Volles Auswärtsprogramm

Fast alle Teams der Region stehen am Wochenende auf der Platte. Heimvorteil genießen dabei nur die Leisniger Männer.

Von Dirk Westphal und Harald Grotzke

Kristin Fiedler und die Frauen des Roßweiner SV fahren als Spitzenreiter zum BSC Motor Rochlitz und wollen diese Position auch nach dem Spieltag innehaben.
Kristin Fiedler und die Frauen des Roßweiner SV fahren als Spitzenreiter zum BSC Motor Rochlitz und wollen diese Position auch nach dem Spieltag innehaben.

© André Braun

Döbeln. Nachdem in den vergangenen Wochen speziell im Spielbereich auf Landesebene noch nicht alle Vertreter der Region antreten mussten, gibt es am Wochenende ein volles Programm in fast allen Spielklassen.

Sachsenliga Männer

Zum Aufsteiger Zwönitzer HSV (6./2:2) muss die HSG Neudorf/Döbeln (10./0:2) reisen.
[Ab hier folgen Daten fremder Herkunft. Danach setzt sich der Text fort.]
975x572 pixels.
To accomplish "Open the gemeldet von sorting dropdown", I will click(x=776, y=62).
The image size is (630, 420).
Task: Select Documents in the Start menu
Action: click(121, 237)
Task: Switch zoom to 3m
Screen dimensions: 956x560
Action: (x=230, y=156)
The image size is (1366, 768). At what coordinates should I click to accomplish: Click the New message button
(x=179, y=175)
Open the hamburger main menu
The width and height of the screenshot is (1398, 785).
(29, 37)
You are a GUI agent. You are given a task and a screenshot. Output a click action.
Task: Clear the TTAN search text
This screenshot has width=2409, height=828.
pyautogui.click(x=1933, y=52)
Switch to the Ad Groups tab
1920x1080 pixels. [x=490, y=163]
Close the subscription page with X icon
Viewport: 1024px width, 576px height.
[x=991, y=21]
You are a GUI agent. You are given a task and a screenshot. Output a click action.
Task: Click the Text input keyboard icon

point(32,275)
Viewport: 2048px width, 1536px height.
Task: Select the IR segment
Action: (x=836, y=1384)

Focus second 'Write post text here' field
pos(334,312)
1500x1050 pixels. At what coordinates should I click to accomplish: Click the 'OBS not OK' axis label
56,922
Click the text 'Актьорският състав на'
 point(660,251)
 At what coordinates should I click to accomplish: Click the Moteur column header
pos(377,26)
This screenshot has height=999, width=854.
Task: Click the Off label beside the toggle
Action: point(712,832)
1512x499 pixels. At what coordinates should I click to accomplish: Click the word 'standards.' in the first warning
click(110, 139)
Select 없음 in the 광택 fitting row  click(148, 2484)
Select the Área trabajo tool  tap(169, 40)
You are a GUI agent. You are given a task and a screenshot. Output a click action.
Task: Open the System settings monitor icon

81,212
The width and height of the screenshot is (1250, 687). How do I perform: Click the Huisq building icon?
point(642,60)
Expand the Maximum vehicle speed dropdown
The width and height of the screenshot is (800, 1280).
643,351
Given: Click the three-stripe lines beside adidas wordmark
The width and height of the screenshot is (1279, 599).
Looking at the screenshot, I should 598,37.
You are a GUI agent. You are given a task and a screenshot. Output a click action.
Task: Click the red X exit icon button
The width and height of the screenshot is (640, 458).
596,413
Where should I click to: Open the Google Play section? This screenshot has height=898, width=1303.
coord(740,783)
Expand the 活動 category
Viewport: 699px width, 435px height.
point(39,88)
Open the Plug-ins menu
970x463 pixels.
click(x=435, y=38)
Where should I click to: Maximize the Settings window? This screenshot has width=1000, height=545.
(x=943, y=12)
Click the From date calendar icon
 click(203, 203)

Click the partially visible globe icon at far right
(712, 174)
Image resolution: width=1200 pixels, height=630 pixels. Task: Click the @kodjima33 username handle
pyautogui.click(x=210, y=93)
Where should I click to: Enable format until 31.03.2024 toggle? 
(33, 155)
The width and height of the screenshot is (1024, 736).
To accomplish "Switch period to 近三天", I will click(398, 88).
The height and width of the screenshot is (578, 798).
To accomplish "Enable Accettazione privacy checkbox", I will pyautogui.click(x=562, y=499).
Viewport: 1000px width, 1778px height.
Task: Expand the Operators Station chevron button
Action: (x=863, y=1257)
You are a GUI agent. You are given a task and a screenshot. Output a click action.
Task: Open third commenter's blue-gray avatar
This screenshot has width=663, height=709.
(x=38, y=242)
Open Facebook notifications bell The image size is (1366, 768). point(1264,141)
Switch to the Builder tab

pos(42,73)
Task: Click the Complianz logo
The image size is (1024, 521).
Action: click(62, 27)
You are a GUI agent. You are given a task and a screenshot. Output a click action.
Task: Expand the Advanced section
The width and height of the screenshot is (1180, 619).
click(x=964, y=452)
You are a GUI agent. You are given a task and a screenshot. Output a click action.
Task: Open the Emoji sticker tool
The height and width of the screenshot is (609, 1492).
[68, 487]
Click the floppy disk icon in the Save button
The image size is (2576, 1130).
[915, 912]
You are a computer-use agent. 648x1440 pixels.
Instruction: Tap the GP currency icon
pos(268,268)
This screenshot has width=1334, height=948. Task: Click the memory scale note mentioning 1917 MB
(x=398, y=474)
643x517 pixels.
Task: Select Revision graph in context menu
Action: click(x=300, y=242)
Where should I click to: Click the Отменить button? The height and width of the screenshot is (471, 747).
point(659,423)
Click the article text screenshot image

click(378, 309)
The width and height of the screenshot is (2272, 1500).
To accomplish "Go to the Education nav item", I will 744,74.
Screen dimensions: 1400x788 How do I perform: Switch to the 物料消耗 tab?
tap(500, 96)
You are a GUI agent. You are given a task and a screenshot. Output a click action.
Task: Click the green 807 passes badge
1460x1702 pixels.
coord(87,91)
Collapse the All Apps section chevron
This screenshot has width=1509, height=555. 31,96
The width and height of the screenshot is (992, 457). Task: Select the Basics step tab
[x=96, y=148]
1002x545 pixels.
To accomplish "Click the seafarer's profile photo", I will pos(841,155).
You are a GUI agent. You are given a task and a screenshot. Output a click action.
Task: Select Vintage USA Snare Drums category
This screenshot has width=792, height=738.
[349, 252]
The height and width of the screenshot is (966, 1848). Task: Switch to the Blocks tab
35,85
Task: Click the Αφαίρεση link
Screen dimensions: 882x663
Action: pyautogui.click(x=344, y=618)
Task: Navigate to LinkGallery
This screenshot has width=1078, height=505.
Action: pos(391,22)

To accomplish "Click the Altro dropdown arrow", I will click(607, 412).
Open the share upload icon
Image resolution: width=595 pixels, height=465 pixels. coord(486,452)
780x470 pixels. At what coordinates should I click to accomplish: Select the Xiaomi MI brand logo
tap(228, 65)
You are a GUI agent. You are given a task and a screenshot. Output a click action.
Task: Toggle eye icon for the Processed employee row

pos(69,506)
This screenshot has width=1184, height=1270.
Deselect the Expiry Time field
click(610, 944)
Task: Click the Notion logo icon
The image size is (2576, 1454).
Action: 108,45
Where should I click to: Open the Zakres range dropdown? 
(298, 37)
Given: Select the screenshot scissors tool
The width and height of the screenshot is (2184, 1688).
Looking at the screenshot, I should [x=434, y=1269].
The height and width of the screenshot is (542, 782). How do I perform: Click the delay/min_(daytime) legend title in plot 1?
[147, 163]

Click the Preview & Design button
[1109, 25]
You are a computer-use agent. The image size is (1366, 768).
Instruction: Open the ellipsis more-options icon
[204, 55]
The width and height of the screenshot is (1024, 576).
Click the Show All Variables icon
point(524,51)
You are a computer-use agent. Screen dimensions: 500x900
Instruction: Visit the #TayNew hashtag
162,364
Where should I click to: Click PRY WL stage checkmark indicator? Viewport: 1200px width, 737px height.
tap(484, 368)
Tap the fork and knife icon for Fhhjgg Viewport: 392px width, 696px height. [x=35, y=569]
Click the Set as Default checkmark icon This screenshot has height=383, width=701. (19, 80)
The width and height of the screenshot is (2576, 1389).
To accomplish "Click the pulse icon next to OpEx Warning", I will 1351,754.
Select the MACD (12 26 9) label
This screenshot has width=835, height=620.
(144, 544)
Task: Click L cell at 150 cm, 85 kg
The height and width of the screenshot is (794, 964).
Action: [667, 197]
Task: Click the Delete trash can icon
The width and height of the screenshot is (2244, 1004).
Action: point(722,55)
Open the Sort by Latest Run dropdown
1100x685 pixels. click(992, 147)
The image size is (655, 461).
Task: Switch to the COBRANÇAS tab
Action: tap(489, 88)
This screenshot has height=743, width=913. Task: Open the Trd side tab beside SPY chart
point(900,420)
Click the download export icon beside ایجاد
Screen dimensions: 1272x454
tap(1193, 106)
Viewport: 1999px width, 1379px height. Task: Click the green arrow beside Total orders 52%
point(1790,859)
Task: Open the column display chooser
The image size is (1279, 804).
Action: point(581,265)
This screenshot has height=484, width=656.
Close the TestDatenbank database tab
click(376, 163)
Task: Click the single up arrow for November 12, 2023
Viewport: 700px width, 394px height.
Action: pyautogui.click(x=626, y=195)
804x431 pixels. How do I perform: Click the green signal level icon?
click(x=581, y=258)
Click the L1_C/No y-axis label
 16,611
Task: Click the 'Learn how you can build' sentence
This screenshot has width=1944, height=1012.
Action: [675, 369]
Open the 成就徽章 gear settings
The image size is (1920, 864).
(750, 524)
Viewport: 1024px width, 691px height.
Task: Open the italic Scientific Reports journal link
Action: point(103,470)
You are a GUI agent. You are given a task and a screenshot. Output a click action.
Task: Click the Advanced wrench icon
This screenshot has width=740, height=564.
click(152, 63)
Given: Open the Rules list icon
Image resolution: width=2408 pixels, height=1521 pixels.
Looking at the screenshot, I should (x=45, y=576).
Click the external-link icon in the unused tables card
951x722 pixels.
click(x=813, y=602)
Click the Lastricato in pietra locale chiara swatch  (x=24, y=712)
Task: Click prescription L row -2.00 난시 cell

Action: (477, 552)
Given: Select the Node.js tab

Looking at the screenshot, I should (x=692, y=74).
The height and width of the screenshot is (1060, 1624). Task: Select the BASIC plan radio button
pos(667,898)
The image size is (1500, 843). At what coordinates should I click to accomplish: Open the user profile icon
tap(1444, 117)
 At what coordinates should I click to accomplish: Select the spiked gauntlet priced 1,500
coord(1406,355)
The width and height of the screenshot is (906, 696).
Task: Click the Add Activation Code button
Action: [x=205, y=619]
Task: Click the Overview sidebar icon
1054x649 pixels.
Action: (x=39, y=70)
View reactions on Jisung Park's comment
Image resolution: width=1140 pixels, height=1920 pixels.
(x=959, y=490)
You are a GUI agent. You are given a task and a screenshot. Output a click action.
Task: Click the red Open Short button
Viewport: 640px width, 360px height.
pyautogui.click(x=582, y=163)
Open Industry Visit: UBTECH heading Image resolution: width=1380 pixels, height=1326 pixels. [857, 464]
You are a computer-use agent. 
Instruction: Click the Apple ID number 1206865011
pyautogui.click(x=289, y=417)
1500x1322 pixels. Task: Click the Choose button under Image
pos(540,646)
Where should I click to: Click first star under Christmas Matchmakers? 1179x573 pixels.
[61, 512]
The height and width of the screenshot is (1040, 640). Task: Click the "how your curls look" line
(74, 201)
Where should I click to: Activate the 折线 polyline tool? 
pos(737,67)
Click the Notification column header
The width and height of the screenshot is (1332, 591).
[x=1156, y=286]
Nach der deutlichen Auftaktniederlage in Görlitz sollten sich die Mittelsachsen keine zweite Schlappe einhandeln, denn dann wäre der Saisonstart total misslungen. Der Aufsteiger wird sich zu Hause aber sicher viel vornehmen und muss auch ernst genommen werden. Für die Neudorf/Döbelner geht es darum, eine optimale Leistung zu zeigen und die Fehler der bisher ausgetragenen Partien zu vermeiden. HSG-Trainer Thomas Schneider sagte: „Wir brauchen ein Erfolgserlebnis, und so wollen wir das Spiel auch angehen.“ Die Neudorf/Döbelner müssen dabei auf drei Urlauber sowie auf Lars Ettelt verzichten, der nach seiner Blauen Karte in Görlitz für zwei Spiele gesperrt wurde.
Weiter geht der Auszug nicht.